DATA EXCERPTS below:

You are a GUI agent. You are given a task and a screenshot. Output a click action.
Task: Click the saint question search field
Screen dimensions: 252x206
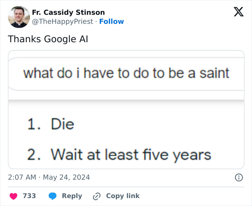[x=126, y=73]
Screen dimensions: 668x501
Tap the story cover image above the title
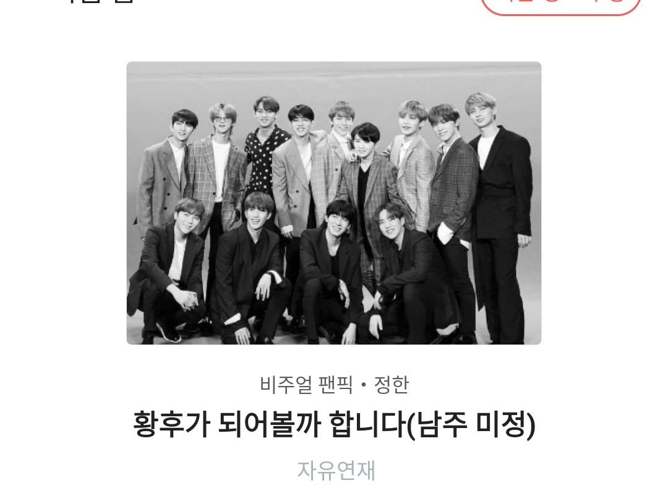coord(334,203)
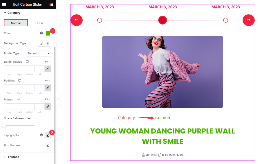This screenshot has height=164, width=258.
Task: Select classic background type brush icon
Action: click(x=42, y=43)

End of DATA EXCERPTS.

◆ EXERCISE
Copy the records above exactly, leaving out every picture.

◆ EXERCISE RESULT
You are a GUI agent. You are given a task and a screenshot. Output a click action.
Task: Click the saint question search field
Screen dimensions: 252x206
[x=126, y=73]
Screen dimensions: 668x501
Tap the story cover image above the title
coord(334,203)
This screenshot has height=164, width=258.
Task: Select classic background type brush icon
Action: click(x=42, y=43)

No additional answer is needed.